В то же мгновение взметнулся вихрь воплей, пуль и стрел. Видя, что командир убит, ратники ополчения инстинктивно открыли огонь, а затем пустились наутек, не заметив, что и дикари спасаются от них бегством.
Тартарен услыхал стрельбу.
- Они установили связь! - радостно воскликнул он.
Но немного спустя ликование у него в душе сменилось ужасом: его солдатики неслись сломя голову, перепрыгивая через кусты, кто без шапки, кто без сапог, и оглашали воздух устрашающим криком:
- Дикари!.. Дикари!..
Поднялась невероятная паника. Шлюпка отчалила и стала быстро удаляться. Губернатор бегал взад и вперед вдоль берега.
- Спокойствие!.. Спокойствие!.. - кричал он осипшим голосом, голосом испуганной чайки, и этим только наводил еще больше страху на своих соотечественников.

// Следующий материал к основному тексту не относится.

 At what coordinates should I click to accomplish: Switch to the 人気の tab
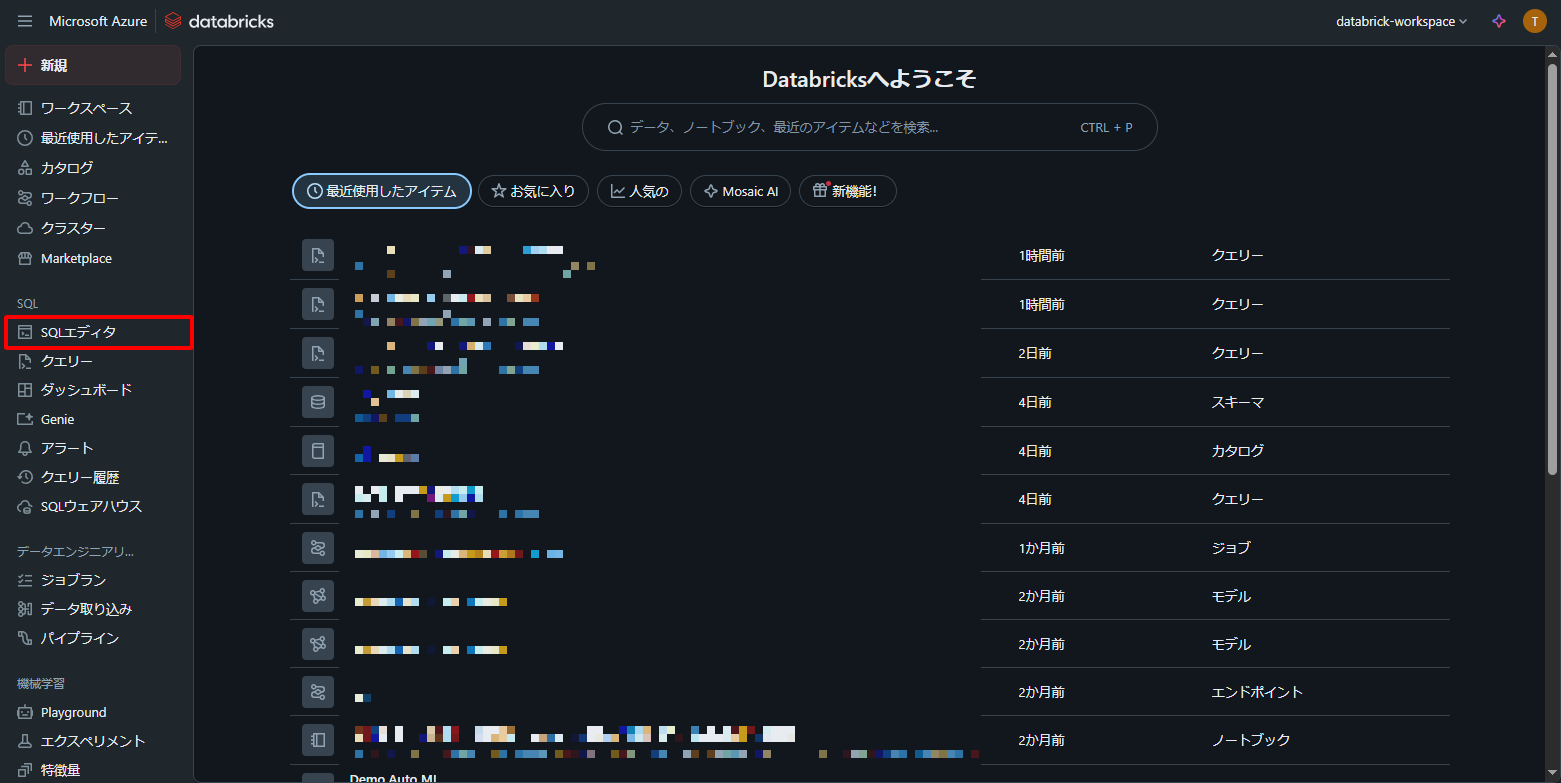(639, 191)
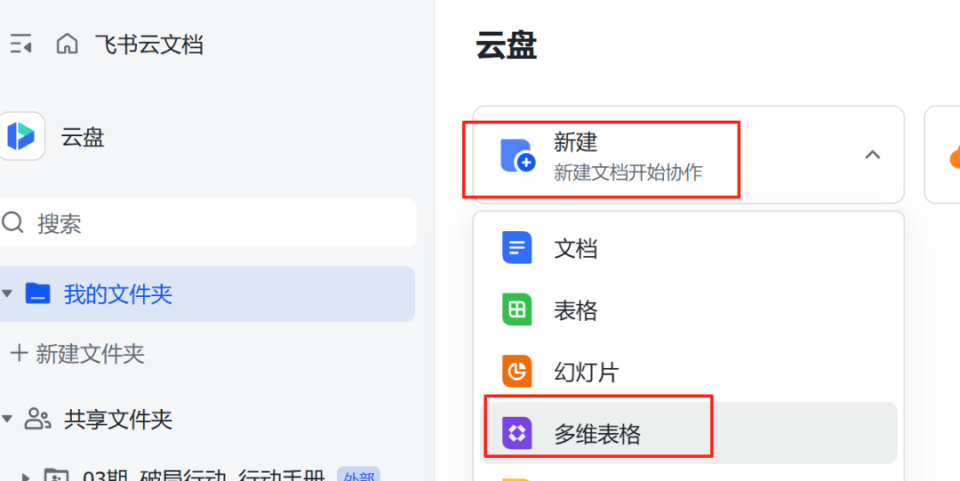
Task: Collapse the sidebar with the top-left icon
Action: click(x=21, y=44)
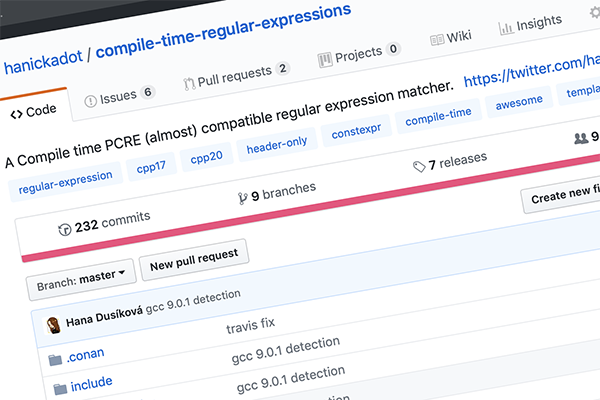
Task: Click the include folder icon
Action: [58, 386]
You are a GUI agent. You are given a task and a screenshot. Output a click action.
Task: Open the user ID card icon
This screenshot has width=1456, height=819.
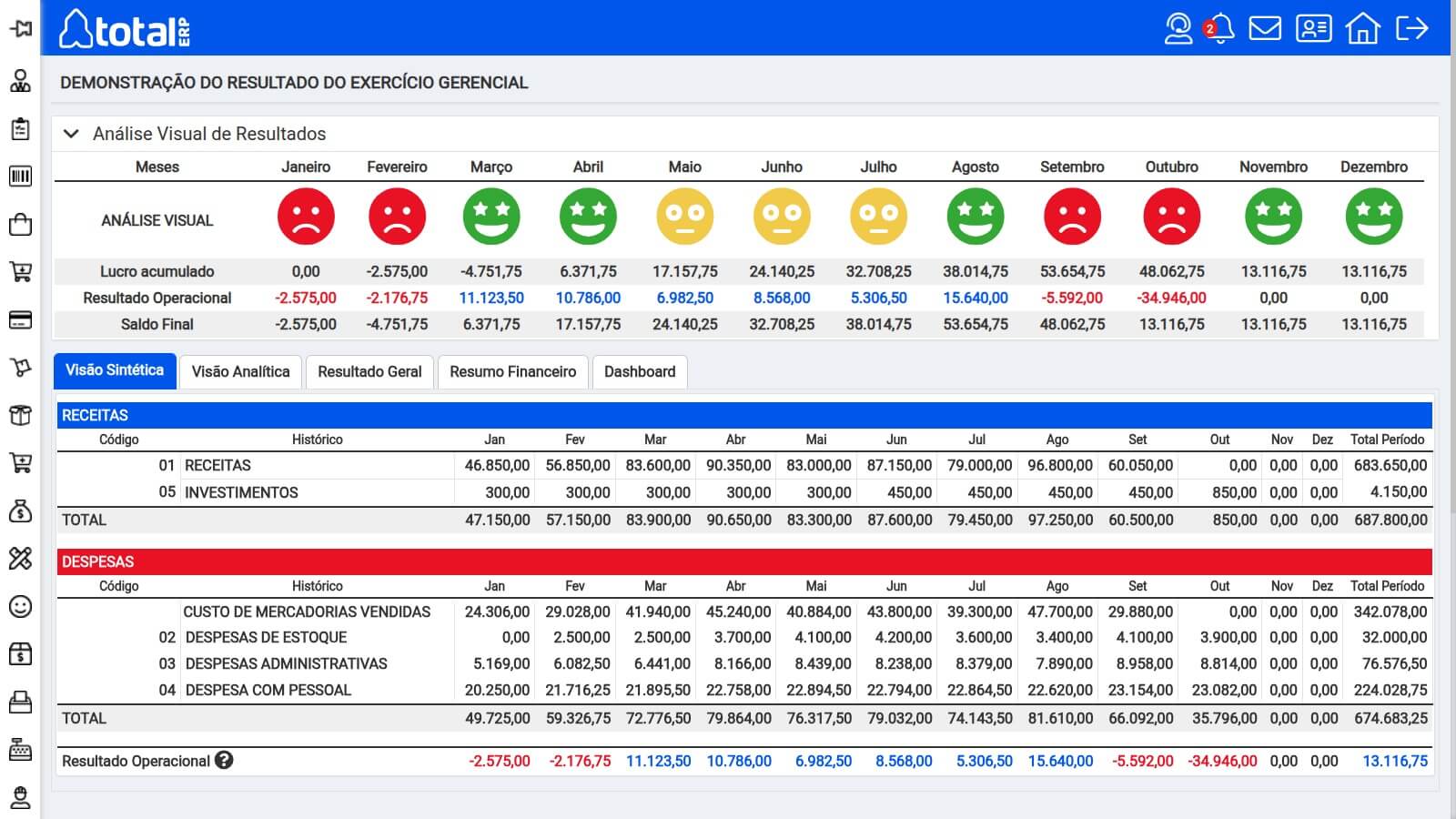pos(1313,28)
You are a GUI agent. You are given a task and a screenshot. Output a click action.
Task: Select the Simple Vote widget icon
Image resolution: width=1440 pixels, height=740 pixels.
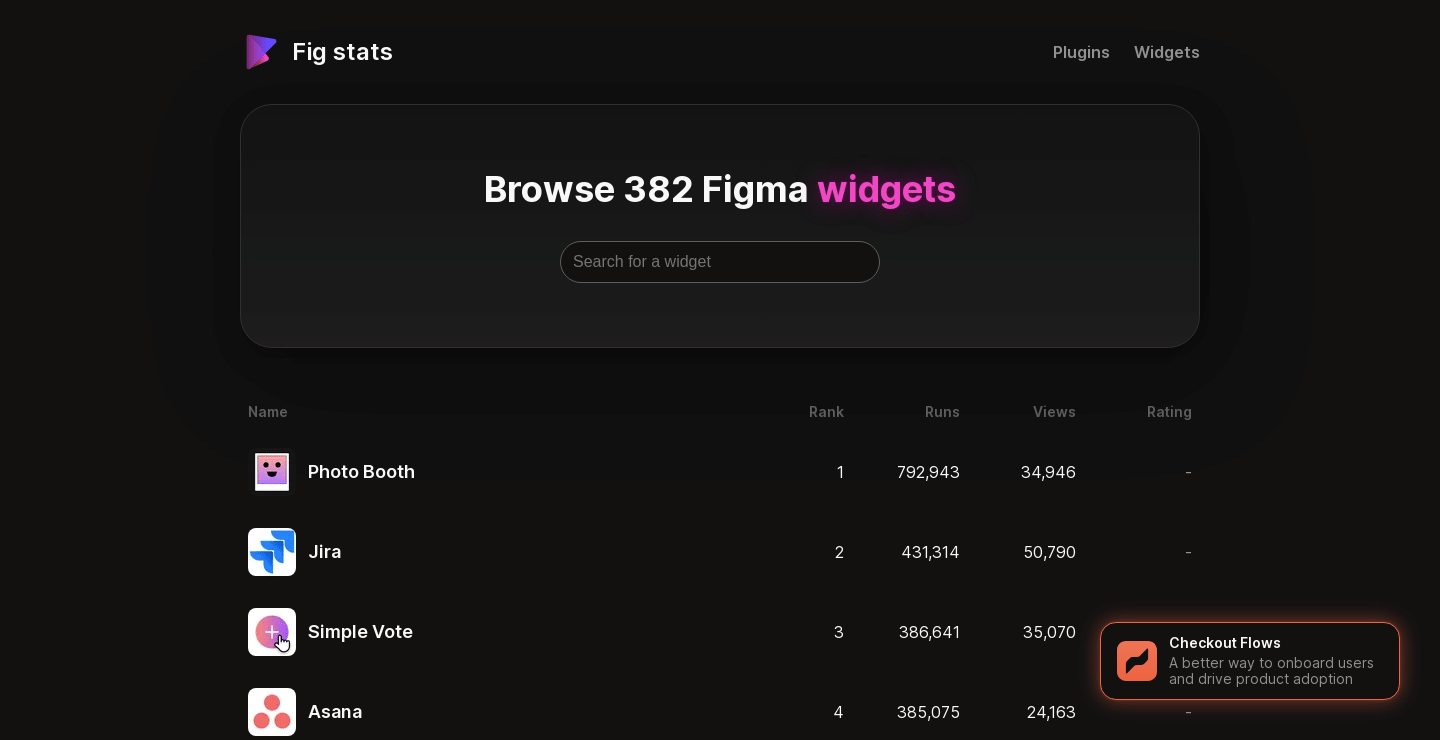(272, 631)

Несколько минут на узкой песчаной полосе продолжалась кутерьма повального бегства, но так как никто толком не знал, куда бежать, то все в конце концов сбились в кучу. К тому же дикари не показывались; можно было устроить поверку, расспросить.
- А командир?
- Убит.
Выслушав рассказ Экскурбаньеса о роковой ошибке Бравида, Тартарен воскликнул:
- Бедный Пласид!.. Как это было неосмотрительно!.. Во враждебной стране!.. Стало быть, он не произвел разведки…
Тартарен немедленно отдал приказ расставить часовых, и отряженные в караул двинулись попарно медленным шагом, твердо решив не отрываться от главных сил. Потом всех созвали на совет, а Турнатуар между тем занялся перевязкой раненого, пораженного отравленной стрелой и чудовищно пухнувшего у всех на глазах.
Слово взял Тартарен:
- Прежде всего надо избегнуть кровопролития.
Он предложил послать отца Баталье с пальмовой ветвью: отец Баталье, мол, станет издали помахивать ею, а сам в это время разведает, что творится у неприятеля и что сталось с первой партией переселенцев.
- А, да ну вас с вашей пальмой!.. - вскричал отец Баталье. - Дайте-ка мне лучше ваш тридцатидвухзарядный винчестер.
- Что ж, если его преподобие не хочет идти, так я пойду сам, - объявил губернатор. - Но вам все-таки придется пойти со мной, господин капеллан, а то ведь папуасский язык я знаю неважно.
- Я тоже…
- Дьявольщина!.. Чему же вы меня тогда три месяца учили?.. Какого же языка уроки я брал на корабле?..
Отец Баталье, как истинный тарасконец, моментально вышел из положения, заявив, что он знает язык не здешних папуасов, а папуасов тамошних.
Во время этих пререканий вновь вспыхнула паника: в том направлении, куда ушли часовые, загремели ружейные выстрелы, и из чащи леса послышался отчаянный голос, кричавший с тарасконским акцентом:
- Не стреляйте!.. Не стреляйте, прах вас побери!..
Мгновение спустя из кустов выскочило какое-то необыкновенно безобразное существо, с ног до головы выпачканное в красной и черной краске, точно оно надело на себя костюм клоуна. Это был Безюке.
- Э!.. Да это Безюке!
- Эге! Ну как дела?
- Что тут происходит?..
- Где же остальные?
- Где город, порт, сухой док?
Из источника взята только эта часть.